Maria Theresa of Austria-Este (; 1 November 1773 – 29 March 1832) was Queen of Sardinia as the wife of Victor Emmanuel I of Sardinia. She was born an archduchess of Austria-Este and a princess of Modena as the daughter of Ferdinand Karl, Archduke of Austria-Este, and Maria Beatrice d'Este, Duchess of Massa. Her husband’s reign as King of Sardinia ended in abdication in 1821, when he elected his brother Charles Felix king after a liberal revolution, during which Victor Emmanuel proved unwilling to accept a liberal constitution. She was apart of the then newly-founded House of Austria-Este.

Early life

Maria Theresa was born on 1 November 1773 at the Royal Palace of Milan in Milan. She was the second child and first daughter of Archduke Ferdinand Karl of Austria, governor of Milan, and Maria Beatrice d'Este, heir to the Duchy of Modena. She was named after her paternal grandmother, Empress Maria Theresa of Austria, as all eldest granddaughters of the empress were. Maria Theresa had one older brother, Josef Franz, but he died in infancy in 1772 before she was born.
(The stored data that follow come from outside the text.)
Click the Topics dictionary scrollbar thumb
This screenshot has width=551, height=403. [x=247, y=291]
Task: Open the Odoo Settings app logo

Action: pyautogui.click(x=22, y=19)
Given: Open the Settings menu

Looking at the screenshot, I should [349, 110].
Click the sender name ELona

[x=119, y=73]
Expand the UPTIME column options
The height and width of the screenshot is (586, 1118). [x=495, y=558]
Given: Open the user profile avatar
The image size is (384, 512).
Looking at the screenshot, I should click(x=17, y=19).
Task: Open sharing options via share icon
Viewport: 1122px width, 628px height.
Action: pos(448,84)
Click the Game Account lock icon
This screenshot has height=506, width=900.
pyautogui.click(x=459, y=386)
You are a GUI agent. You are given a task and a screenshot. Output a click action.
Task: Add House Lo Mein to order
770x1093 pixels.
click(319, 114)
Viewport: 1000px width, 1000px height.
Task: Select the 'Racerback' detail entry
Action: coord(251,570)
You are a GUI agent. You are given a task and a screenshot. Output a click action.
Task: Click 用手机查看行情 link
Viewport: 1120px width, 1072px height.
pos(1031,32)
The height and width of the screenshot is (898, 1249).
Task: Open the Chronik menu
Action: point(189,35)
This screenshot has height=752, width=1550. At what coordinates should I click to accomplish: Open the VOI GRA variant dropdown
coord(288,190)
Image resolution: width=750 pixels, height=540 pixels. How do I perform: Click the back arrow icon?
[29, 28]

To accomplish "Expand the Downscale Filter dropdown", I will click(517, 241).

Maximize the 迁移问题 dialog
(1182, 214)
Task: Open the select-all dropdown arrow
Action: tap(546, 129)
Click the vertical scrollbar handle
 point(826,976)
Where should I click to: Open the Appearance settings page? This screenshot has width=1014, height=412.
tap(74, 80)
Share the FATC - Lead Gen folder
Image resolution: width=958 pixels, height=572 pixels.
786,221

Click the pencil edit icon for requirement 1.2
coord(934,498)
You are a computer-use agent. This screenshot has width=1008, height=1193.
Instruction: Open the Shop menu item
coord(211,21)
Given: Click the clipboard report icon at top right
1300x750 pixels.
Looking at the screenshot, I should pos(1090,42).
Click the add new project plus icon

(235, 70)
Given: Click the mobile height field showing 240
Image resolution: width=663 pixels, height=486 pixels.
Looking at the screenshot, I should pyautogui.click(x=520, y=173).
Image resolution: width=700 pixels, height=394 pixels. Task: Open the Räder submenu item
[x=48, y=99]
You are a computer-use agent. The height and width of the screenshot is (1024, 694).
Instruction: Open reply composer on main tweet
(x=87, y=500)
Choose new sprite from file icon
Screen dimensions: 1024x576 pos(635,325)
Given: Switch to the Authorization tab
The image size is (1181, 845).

The Duke of Aosta, Victor Emmanuel, was still unmarried when he reached the age of twenty-nine. This was rare for royalty during the 18th century and was considered late by standards of the time. The choice for the royal bride fell on Maria Theresa. A lot of information had been gathered regarding the appearance, personality and manners about the princess before her marriage.

Marriage

Maria Theresa was married by proxy on 29 June 1788 in Milan. Finally, on 25 April 1789, she married the 29-year-old Victor Emmanuel, Duke of Aosta, in person in Novara. She was 15 years old. Their relationship was described as a happy and harmonious one, and Victor Emmanuel spent ample time with their children. They had seven children, four of whom survived into adulthood.

Beginnings at the Savoyard court 
Maria Theresa became a good friend of Marie Clotilde of France, the childless consort of Charles Emmanuel, Prince of Piedmont. She was also close to the Duchess of Chablais. At the time of her marriage, her spouse was the Duke of Aosta. As such, she was styled as Her Royal Highness the Duchess of Aosta until she became queen. The couple had six daughters and one son, who died young. Upon the invasion of Savoy by Napoleon Bonaparte in 1798, she left with her family first to Tuscany and then to Sardinia.

Queen
After the abdication of Charles Emmanuel IV of Sardinia in 1802, her husband succeeded to the throne as the new King of Sardinia, with Maria Theresa his Queen consort. However, due the ongoing war, she had to wait on the island of Sardinia for the end of the war in 1814 to return to the capital Turin.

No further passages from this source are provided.